* _ABOUT THIS EXERCISE_
Could you state how many lines of the material hold "label"? Include nothing beyond the number.

** GIVEN RECORDS follows **

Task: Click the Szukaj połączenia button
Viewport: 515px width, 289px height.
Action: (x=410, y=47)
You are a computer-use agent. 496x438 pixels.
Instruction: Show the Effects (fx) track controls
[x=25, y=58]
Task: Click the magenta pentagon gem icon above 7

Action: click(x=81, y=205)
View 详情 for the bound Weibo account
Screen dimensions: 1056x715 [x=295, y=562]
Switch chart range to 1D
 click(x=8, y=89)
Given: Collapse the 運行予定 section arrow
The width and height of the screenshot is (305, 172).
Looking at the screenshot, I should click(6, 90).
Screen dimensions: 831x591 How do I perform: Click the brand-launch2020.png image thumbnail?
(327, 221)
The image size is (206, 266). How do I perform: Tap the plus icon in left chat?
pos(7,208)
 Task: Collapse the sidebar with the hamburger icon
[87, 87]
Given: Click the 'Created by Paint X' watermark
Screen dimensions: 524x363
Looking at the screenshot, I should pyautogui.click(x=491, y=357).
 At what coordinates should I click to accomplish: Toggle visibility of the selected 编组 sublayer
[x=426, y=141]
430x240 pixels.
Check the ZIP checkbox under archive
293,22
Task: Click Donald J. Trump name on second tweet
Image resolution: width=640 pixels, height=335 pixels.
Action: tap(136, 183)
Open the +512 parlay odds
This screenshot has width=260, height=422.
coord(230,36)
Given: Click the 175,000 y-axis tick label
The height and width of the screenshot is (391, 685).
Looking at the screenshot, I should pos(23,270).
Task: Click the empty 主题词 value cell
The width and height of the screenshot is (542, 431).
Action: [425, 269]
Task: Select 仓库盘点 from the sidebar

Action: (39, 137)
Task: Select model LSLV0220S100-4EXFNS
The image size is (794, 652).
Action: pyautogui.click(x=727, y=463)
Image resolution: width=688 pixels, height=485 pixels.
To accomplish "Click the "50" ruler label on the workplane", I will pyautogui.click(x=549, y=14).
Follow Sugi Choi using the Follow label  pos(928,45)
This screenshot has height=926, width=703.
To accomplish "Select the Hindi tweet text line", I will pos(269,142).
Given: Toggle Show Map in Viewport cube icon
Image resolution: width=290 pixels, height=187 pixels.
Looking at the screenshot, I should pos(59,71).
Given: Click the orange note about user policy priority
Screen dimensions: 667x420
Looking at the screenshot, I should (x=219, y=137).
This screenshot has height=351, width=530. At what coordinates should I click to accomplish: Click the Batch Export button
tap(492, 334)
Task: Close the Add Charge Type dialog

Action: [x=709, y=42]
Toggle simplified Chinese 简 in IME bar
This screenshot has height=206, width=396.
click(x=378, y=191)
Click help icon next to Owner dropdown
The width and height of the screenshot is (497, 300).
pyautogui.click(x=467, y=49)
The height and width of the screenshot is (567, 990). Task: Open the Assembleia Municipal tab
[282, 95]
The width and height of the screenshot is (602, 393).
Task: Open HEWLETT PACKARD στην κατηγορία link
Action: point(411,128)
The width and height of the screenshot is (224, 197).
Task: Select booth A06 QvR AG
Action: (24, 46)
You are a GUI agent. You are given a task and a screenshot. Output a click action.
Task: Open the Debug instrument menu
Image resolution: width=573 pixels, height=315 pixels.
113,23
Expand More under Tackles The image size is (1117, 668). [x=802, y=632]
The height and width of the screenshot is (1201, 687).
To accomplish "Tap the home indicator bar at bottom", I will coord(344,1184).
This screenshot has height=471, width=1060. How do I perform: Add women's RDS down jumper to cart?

** End of GIVEN RECORDS **

* _REPLY_
3